# homemade smoker



## ajky (Feb 22, 2009)

hello everyone my name is Allen I live in KY. My homemade smoker is a boxwood stove piped to a drum. making real good food out of my smoker.need some help to get even heat with an offset smoker.


----------



## morkdach (Feb 22, 2009)

lets see some pics. and we can give ya some ideas.


----------



## richoso1 (Feb 22, 2009)

Hello Allen, and welcome to the SMF. You'll have a little better response if you can attach/post some pics for the members.


----------



## fired up (Feb 22, 2009)

Welcome aboard Allen!


----------



## builder59 (Feb 22, 2009)

Welcome aboard looking forward to some pictures.


----------



## chadpole (Feb 22, 2009)

Welcome to the SMF,Allen.

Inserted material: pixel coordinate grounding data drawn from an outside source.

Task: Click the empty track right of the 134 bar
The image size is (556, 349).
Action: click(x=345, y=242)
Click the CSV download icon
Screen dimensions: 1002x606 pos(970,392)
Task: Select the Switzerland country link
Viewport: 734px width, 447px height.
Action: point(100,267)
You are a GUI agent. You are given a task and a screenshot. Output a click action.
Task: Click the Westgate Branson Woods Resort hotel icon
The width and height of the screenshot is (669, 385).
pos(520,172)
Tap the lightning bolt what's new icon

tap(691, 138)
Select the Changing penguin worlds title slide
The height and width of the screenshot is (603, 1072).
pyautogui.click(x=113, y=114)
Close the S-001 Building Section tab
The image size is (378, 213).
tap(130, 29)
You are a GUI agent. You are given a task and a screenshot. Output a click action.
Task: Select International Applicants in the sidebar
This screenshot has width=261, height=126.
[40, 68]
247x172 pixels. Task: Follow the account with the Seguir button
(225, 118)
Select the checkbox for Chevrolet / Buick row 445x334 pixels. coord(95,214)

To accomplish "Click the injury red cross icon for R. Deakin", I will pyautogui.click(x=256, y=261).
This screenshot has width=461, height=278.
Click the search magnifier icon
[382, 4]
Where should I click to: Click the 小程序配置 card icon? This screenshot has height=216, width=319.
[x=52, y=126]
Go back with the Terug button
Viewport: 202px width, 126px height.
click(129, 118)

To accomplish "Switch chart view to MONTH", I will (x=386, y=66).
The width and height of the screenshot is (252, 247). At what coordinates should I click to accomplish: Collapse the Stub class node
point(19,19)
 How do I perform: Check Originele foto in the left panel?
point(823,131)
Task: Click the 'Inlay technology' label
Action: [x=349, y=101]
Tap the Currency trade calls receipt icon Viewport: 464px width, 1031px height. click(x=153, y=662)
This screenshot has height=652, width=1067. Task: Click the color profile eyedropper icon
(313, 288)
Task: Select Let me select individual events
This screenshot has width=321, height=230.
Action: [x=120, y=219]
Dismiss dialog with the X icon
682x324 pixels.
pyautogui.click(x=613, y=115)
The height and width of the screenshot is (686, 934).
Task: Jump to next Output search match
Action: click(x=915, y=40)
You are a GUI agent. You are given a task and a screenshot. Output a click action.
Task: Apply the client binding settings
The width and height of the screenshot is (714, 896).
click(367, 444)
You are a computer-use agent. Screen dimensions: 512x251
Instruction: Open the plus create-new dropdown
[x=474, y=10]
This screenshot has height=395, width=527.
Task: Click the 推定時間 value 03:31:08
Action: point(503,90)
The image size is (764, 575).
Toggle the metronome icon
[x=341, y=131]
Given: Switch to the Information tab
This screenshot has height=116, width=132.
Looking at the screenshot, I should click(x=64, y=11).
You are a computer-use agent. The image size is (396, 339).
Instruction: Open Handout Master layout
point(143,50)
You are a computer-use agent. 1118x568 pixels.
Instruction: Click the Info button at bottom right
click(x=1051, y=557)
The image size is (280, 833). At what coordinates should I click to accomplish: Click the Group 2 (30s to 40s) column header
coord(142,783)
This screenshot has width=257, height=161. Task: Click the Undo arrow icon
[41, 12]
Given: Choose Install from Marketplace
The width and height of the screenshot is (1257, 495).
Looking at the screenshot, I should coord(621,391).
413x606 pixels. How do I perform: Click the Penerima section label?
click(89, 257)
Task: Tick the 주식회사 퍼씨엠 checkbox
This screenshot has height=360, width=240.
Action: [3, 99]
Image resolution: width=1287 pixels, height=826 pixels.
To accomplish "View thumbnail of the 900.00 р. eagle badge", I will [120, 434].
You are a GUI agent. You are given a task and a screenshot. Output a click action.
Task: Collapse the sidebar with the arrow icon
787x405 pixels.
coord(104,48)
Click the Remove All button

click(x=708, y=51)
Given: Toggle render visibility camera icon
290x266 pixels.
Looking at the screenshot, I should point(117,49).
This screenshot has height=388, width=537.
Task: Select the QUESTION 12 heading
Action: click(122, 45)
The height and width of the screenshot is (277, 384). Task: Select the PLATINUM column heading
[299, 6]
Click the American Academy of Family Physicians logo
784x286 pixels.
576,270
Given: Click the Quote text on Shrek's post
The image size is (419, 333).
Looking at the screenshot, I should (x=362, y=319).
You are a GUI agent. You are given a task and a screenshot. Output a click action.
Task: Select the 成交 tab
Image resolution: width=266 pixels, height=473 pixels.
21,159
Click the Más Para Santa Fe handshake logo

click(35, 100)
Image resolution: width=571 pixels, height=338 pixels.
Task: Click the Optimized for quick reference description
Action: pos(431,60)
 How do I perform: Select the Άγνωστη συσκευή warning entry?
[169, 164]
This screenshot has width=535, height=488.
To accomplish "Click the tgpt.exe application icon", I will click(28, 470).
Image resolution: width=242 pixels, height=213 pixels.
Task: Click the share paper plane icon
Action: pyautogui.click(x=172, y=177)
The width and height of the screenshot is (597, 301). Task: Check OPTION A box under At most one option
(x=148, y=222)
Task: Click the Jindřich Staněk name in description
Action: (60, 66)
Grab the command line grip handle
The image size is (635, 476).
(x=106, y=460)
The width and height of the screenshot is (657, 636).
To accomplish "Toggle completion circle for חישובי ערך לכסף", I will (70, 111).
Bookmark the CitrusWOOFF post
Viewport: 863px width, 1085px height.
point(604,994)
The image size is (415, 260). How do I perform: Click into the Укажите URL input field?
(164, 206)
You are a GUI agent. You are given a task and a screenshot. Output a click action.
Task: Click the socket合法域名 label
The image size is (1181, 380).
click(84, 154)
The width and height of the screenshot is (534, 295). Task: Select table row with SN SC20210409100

We would love to see the pics.


----------



## rejii (Feb 22, 2009)

Welcome to the site cant wait to see some smoke out of that cooker good luck


----------



## morkdach (Feb 22, 2009)

thanks for the pics now for temp regulation i think reverse flow would be a great start just look up some threads on this subject. someone will be along to help ya find some i'm sure.


----------



## BandCollector (Feb 22, 2009)

Welcome from Pittsburgh, PA...........Cool Smoker............I don't think Ben Franklin could have done better!


----------



## cruizer (Feb 22, 2009)

That my friends is American ingenuity at it's finest. I am a MES user.


----------



## meat hunter (Feb 22, 2009)

http://www.smokingmeatforums.com/for...4&postcount=21

As far as your temp issues go, hit the link here. Very good explanation of what should help you.


----------



## huskersmokeman (Feb 23, 2009)

Welcome to the SMF, Allen!!


----------



## cman95 (Feb 23, 2009)

Welcome to SMF.


----------



## lightfoot (Feb 23, 2009)

Ky here too!
Nice looking rig.  As others have stated, i think a reverse flow with a heavy duty heat plate would solve all your problems with very little time and cost.  I'm likin that setup man, that's cool.


----------



## bassman (Feb 23, 2009)

Welcome to the forum.  Glad you could join us.


----------



## seenred (Feb 23, 2009)

Welcome to SMF!  Nice looking smoker, man!  I don't know much about reverse flow, but there will be plenty of help here for you.  Can't tell from your pics, but do you already have a baffle of some kind at the opening of the smoke chamber?  If not, that would help with the heat issue.


----------



## gobbledot (Feb 23, 2009)

Welcome my friend. plenty of good info here to research..


----------



## briankinlaw (Dec 11, 2014)

Great looking smoker Allan..... Try a steel plate with 1inch hole in it to displace the heat and smoke... I have seen some pics before of barrel smokers with plate between the inlet pipe and grill racks.  It was explained that this plate more evenly distributed the heat and smoke.... Great work,,, keep on smoking


----------



## gary s (Dec 11, 2014)

*Good evening and welcome to the forum, from a rainy and cool day in East Texas. Lots of great people with tons of information on just about  everything.*

*Gary *


----------